明治大学体育会ワンダーフォーゲル部歌 鉈目(なため)
鉈目(なため)とは、山での道しるべの為に
鉈で樹木の目立つ所に切り込みを入れたもの
作詞・作曲/小林 碧
森深く 迷い辿れば
古きなためは 導きぬ
人の心の しみじみと
なつかし うれし
こ暗きみちに
岨茨 いかにありとも
努め拓きて 共々に
愛のしるべを 刻みつつ
仰ぎて行かん
真白き峰を
※ 演奏:明治大学マンドリンクラブOB会
なために憶う
私の手許に一丁の鉈が残っています。戦後間もない頃、尾瀬へ出かけの帰り鎌田の
鍛冶屋で見つけて手に入れたものです。

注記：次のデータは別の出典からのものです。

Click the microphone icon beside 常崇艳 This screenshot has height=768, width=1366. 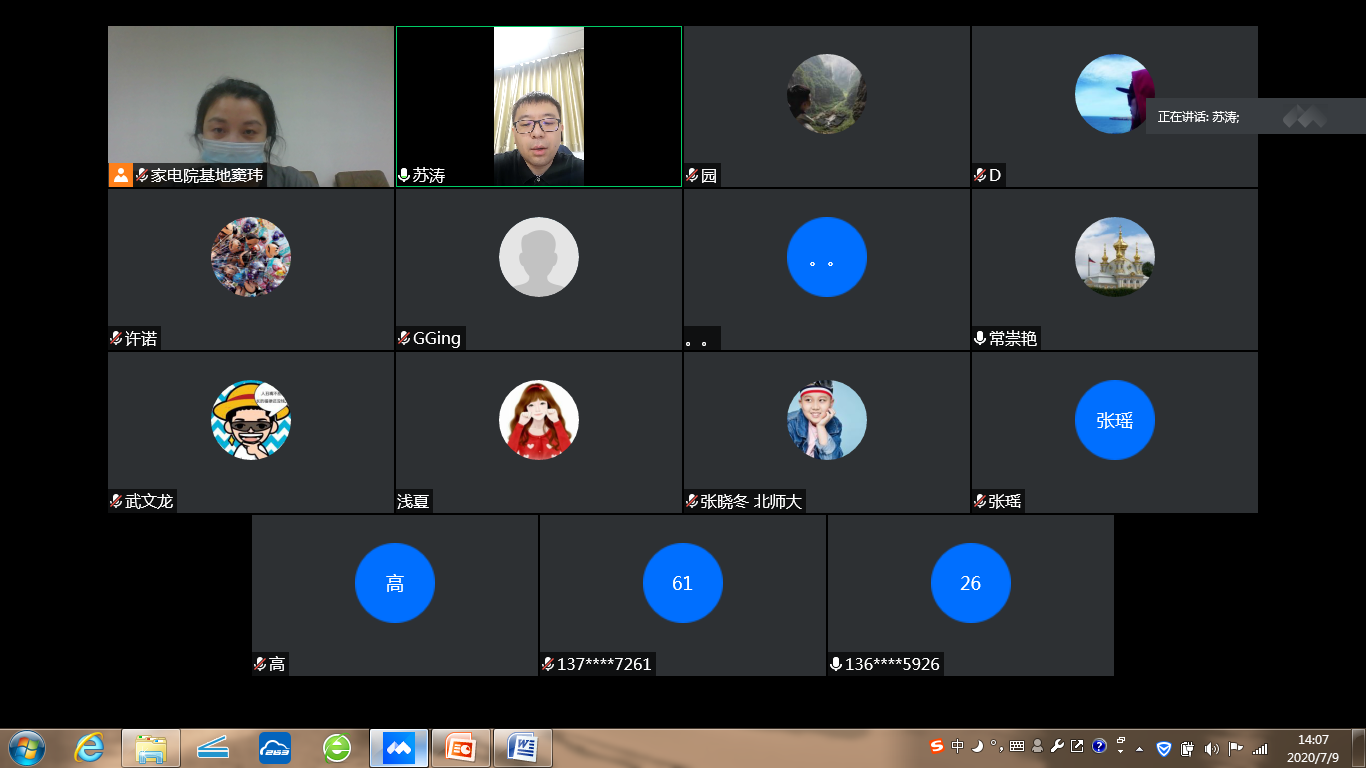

刃もとの厚みと言い刀先からのくびれた柄へ
かけての角度と言い典型的な山刀で、それ以来私の山行に欠かせないものとなりました。
桜の皮でとぢ合せた木のさやに赤石岳の焼印が残って居るのは二八年夏の南アルプス
縦走の折の記念です。少々刃こぼれはあるものの未だ鋭い光を失って居ません。
その黒びかりした柄を握りしめて居ると若かった頃の幾多の山行がほんの昨日の事の様に懐かしく思い出されます。その頃のワンデルングに鉈は必携品でした。誰のキスリングのタッシュにも鉈の柄がのぞいていたものです。炊事用具として勿論でしたが、未だ山々は荒れ放題でしたし、気持ちの荒んだ物騒な連中が山へ入り込んでいましたから、それに見通の利かない深いヤブ漕ぎを強いられた時など、切れ味のよい鉈程頼りになるものはありませんでした。一日中雨にたたかれて、夕暮れ近く辿りついた火の気のない山小屋で濡れ通ったヤッケや衣類を乾かす焚火を手早くおこすのにも鉈の切れ味がものを云いました。あの頃は今の様に携帯に便利な折りたたみ傘や防水の良く利くビニールなどありませんでした。しかし苦労して起こした焚火に暖まりながら沁々とした語らい過ごす一刻は、大自然の荘厳な一刻、華麗な雲海の日の出にも劣らない、山でしか味はふ事の出来ない体験として何時までも胸にのこる貴重なものだと思って居ます。山の中での生活で火を焚くことは最も重要な仕事でした。そのための鉈は最も大切な道具で常に身近に置いたものです。その鉈で刻みつけた道しるべが鉈目です。以前は深い栂やぶなの樹林帯へ入ると太い幹に点々と打たれて居て単独行の折などは殊に鉈目に依って心をはげまされ、元気づけられることが度々でした。